[Target position records]
::::

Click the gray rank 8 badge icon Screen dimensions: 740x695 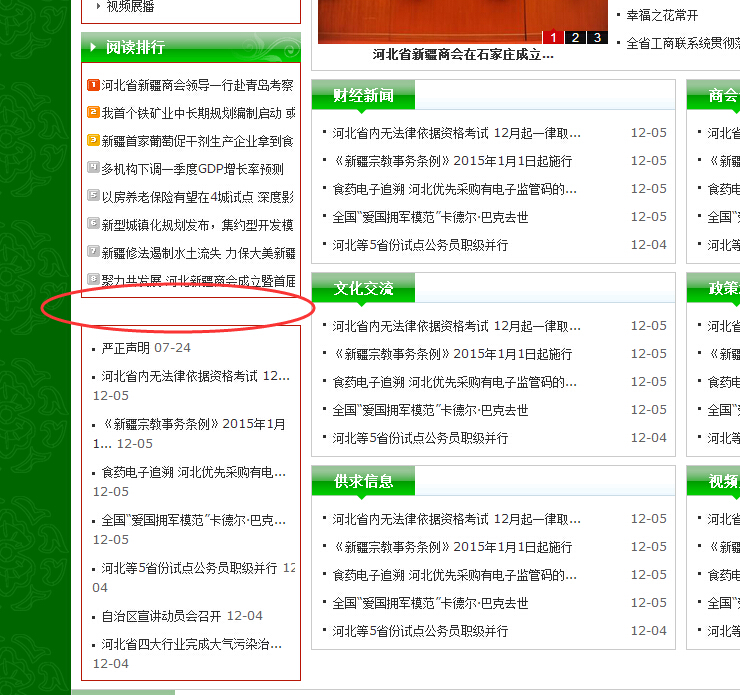pos(93,280)
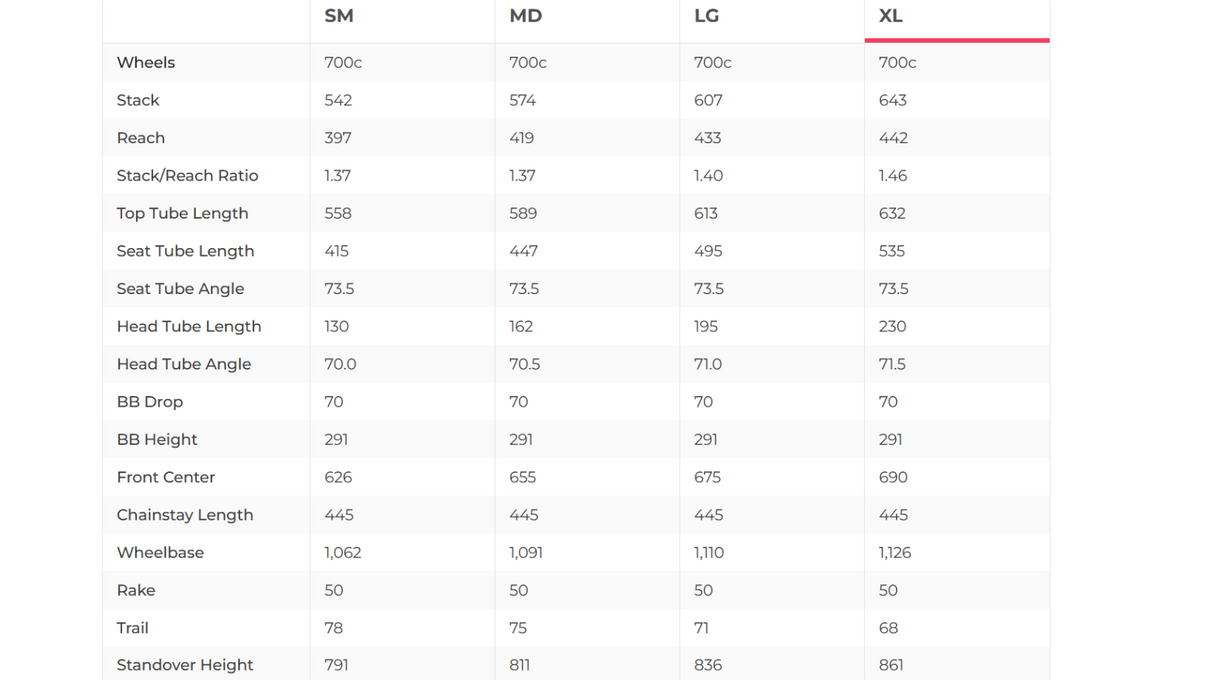Switch to the MD size column
1214x683 pixels.
525,16
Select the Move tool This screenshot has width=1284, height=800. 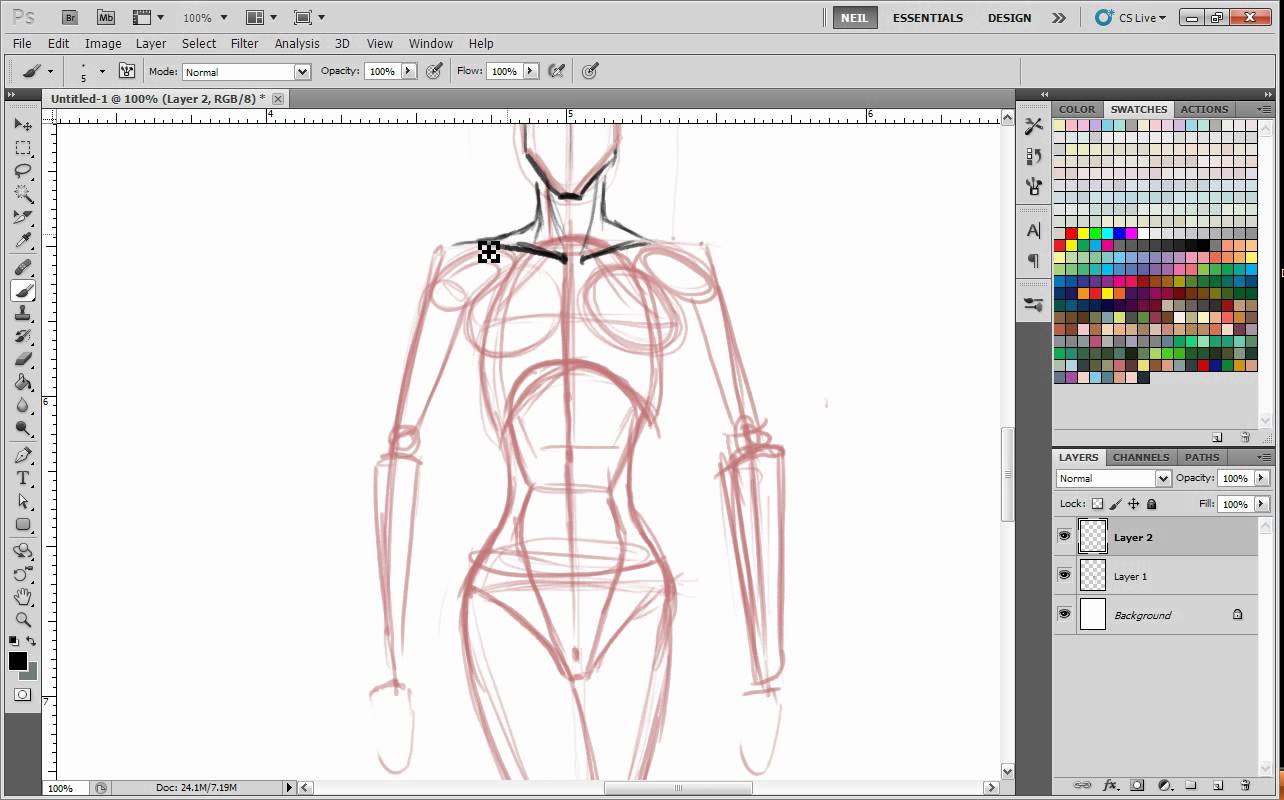pos(23,124)
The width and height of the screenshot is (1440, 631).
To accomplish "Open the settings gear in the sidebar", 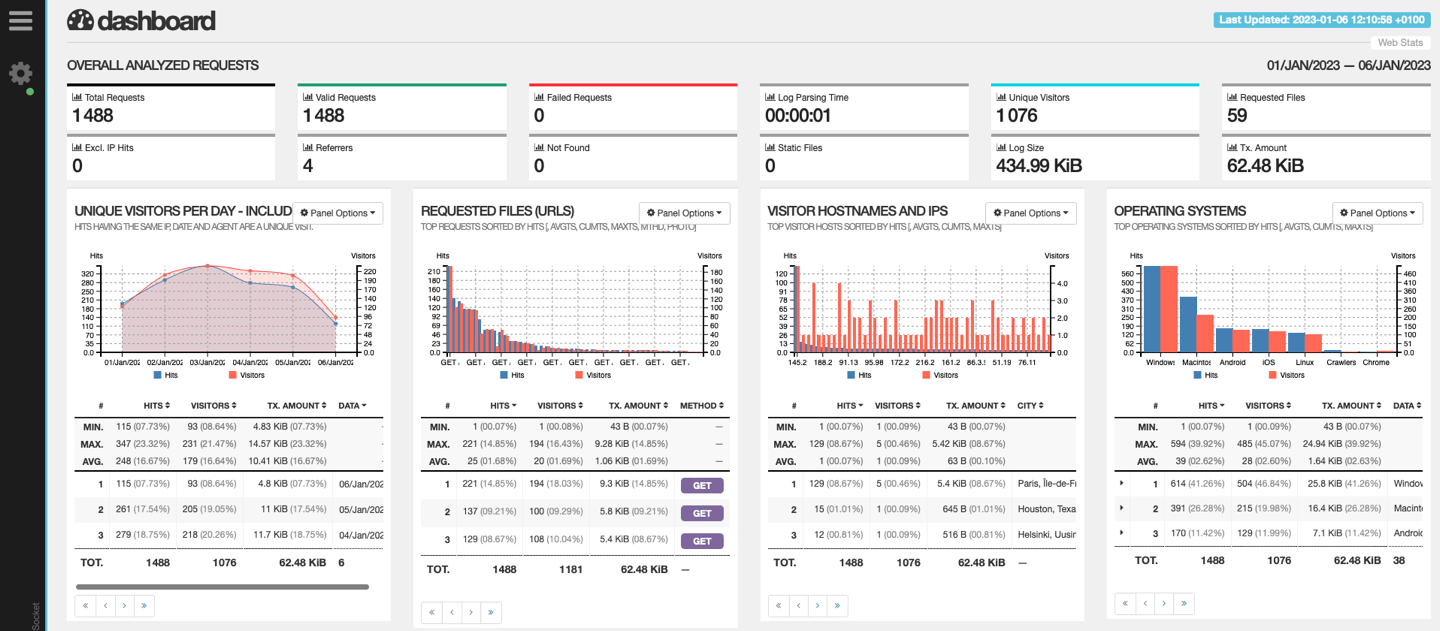I will coord(21,73).
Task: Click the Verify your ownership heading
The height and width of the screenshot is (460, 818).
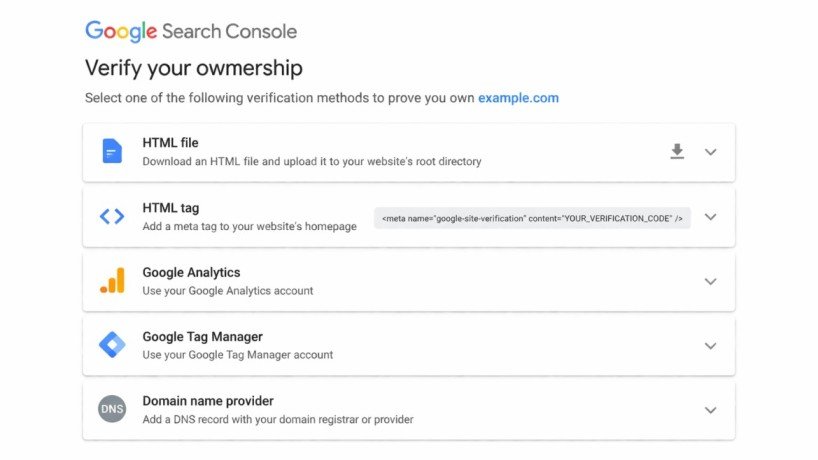Action: pyautogui.click(x=193, y=68)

::::

• Task statement: Write out the stretch of items from the line containing "Task: Click the Verify your ownership heading" through the end of the items, both ends included, copying them exactly; leave the pictures out of your answer.

• Output for this exercise:
Task: Click the Verify your ownership heading
The height and width of the screenshot is (460, 818).
Action: pyautogui.click(x=193, y=68)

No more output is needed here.